**Exercise aim:**
Only one span of the listing below should come back. It runs from the line with "You are a GUI" through the line with "Viewport: 1260px width, 882px height.", and each of its lines must be reproduced exactly.

**Exercise input:**

^^^^

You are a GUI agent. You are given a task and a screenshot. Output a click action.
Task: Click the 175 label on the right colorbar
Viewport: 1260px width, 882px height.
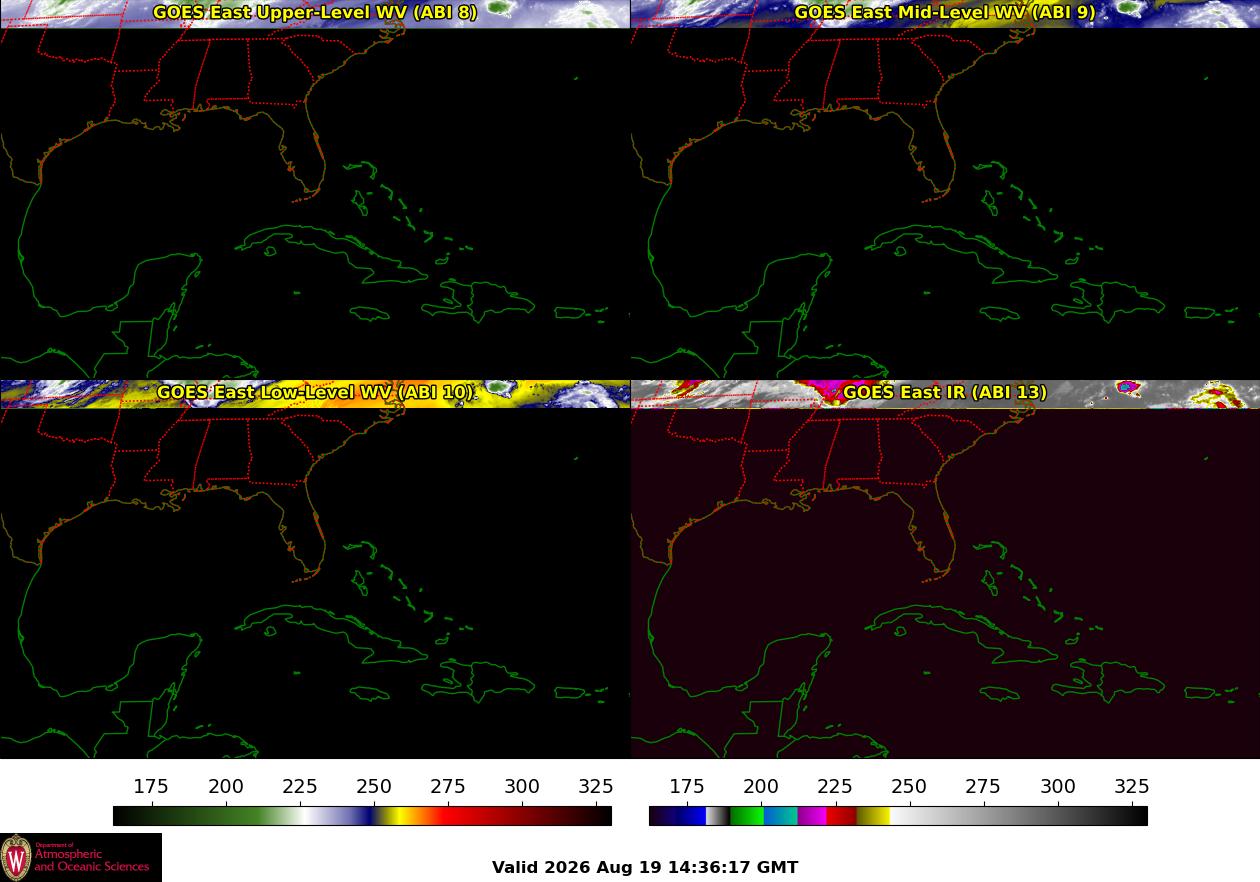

^^^^

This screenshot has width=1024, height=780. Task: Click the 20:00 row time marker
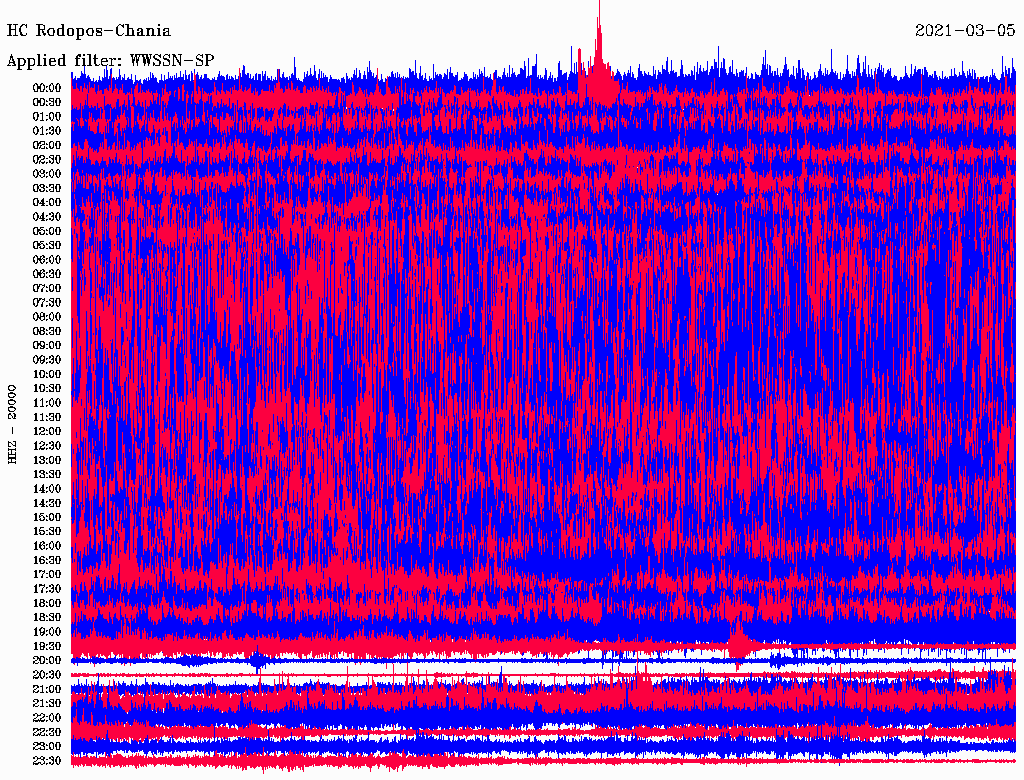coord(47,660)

^^^^

**Answer to the exercise:**
You are a GUI agent. You are given a task and a screenshot. Output a click action.
Task: Click the 175 label on the right colorbar
Viewport: 1260px width, 882px height.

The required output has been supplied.